Any of these agencies will be at your vengeful service in a flash at least according to a lawsuit filed against them last week. It seems that what the department called performance goals according to former state auditor Don Bailey are actually revenue quotas. Quotas that targeted independent business owners, not large chains, because the independents were likely to pay the fines rather than fight. One barber was scalped for $150 by the inspectors for having too much hair on his floor and a lawyer hired to fight the fine would have likely charged $150 for the first hour of the shop owner’s defense.

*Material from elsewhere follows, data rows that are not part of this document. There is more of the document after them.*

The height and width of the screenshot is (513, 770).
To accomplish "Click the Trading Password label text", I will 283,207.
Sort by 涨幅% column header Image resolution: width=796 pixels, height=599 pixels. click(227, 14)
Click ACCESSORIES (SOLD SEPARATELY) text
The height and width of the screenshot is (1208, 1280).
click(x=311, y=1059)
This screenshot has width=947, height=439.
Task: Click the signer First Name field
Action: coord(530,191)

Representing two ex-employees Bailey’s suit against the Department of State alleges that the revenue quotas were established to fund and justify the agency’s $32 million annual budget and that lawyers working for the government knew that quotas were illegal and were disguising them as goals. If the allegations are true that’s a bureaucracy that needs to be clipped real quick.
On the other hand in this age of everything is somebody else’s fault the state has to take complaints and how does one measure bureaucratic performance? In this cycle it seems that so many agencies competing for dollars are busy inventing problems in order to solve them with fines on small businesses to keep the bureaucrats in business. It’s nothing new and that’s what makes it out dated.
In his first term Tom Ridge jump-started job creation in what was the buckle in America’s rust belt by cutting the red tape for big business. It was the smart money and it worked. Environmental, work place and compensation regulations were revamped to reflect the age when manufacturing was cutting back in the state and technology was growing. Now in his second term he’s got to do the same for small business owners, the architects, dentists, funeral directors and barbers so that someday the playing field for them will be level.
If he puts a fine-tooth comb through the Department of State it can be trimmed to be more in fashion with the State’s Environmental Agency that has made enormous progress in better consumer and business relations without performance goals. It’ll be politically and practically easy for Ridge because he is the one guy in Pennsylvania who doesn’t have to worry about complaining to the Bureau of Bad Hair.